In a controversial decision, historic for its time, the Declaration stated that all of the enumerated rights belong to men and women equally. Yet, even today -- 50 years later -- full economic, social and political opportunities for women remain too often an elusive goal.

To be sure, we have made progress. Yet, in many places, the suffering of women continues, explained away as a "cultural phenomenon." inheritance rights for women fall behind those of men. Access by women to equal educational opportunities is limited, and illiteracy rates remain disproportionately high. In some countries, only men enjoy the right to vote, and women are trafficked as domestic servants, sweatshop workers and prostitutes.

There is no easy answer that will suddenly free women from these conditions. But, as we embark on this commemorative year, and as we approach the new century, it's time to bring all human beings into the full protection of this extraordinary promise.

How can we expect to make progress when women make up half of the world's population yet remain disproportionately poor? Women and children are 80 percent of the world's 23 million refugees. Two-thirds of the 130 million children not in school are girls.

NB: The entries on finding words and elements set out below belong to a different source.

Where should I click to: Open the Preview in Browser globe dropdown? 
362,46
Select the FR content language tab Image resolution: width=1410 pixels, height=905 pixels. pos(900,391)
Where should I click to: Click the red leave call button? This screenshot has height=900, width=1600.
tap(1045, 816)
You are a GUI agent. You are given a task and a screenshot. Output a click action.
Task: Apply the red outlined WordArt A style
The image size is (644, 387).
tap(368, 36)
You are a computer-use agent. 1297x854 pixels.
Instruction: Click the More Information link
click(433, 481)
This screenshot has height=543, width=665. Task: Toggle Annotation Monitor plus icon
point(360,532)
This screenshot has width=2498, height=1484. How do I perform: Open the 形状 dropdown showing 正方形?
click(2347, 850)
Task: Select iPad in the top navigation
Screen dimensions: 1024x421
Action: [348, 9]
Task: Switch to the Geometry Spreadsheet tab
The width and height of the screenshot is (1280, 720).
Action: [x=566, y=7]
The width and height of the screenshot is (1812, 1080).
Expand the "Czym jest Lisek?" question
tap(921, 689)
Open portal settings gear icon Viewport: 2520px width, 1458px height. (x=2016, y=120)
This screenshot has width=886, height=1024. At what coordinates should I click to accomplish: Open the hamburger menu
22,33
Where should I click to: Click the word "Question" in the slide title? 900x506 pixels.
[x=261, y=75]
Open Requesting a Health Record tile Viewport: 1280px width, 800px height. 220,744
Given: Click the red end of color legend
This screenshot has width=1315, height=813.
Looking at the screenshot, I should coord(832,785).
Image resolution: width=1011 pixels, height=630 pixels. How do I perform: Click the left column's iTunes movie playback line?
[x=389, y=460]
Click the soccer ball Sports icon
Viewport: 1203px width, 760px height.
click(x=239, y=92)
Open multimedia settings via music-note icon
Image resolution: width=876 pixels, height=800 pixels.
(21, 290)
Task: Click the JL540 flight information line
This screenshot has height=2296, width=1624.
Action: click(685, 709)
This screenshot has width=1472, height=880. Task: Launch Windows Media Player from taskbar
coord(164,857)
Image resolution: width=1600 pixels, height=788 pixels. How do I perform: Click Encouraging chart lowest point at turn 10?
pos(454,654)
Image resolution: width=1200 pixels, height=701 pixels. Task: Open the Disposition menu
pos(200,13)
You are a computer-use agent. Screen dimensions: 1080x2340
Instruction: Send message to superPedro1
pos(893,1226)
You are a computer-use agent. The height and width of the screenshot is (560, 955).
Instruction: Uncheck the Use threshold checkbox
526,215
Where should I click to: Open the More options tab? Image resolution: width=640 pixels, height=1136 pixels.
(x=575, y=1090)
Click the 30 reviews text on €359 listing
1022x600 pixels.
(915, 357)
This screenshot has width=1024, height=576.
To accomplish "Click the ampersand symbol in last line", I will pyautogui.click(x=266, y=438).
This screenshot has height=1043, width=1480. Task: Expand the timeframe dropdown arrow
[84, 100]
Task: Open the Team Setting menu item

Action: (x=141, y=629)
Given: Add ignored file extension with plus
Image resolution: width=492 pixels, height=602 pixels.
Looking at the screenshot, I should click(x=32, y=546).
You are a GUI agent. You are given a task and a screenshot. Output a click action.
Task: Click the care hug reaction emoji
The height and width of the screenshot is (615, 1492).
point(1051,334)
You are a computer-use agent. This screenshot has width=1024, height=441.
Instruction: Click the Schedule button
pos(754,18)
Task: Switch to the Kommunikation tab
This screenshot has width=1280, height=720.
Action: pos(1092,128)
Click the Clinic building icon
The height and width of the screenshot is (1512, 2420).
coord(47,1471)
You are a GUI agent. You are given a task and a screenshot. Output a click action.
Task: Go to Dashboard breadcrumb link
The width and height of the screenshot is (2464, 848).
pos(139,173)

Still too often, we fail to see the connection between women's rights and human rights. Freedom of speech and freedom of the press, the rights to petition the government and to assemble -- all these are essential. But think how much weaker these rights are in a nation where the majority of young women are illiterate. Rights on paper that can't be realized in practice are not really rights at all.

The full protection of the rights of women is the unfinished business of this turbulent century.

The beliefs inscribed in the Universal Declaration of Human Rights were not invented 50 years ago. They are not the work of a single woman or culture or country. Some of humanity's bravest lessons emerge only after its deepest tragedies. This Declaration took shape in a world ravaged by the horrors of militarism and fascism -- in the wake of the most violent revelation of the depths to which human beings can dehumanize one another. But these rights have been with us since civilization's first light.

It is time for the global community to embrace human rights and especially women's rights once and for all. Now, while we stand at the threshold of a new millennium, we must rededicate ourselves to completing the work that farsighted men and women started 50 years ago. We owe it to every woman who is not living in freedom and security. Women's rights, after all, are human rights, and human rights are women's rights.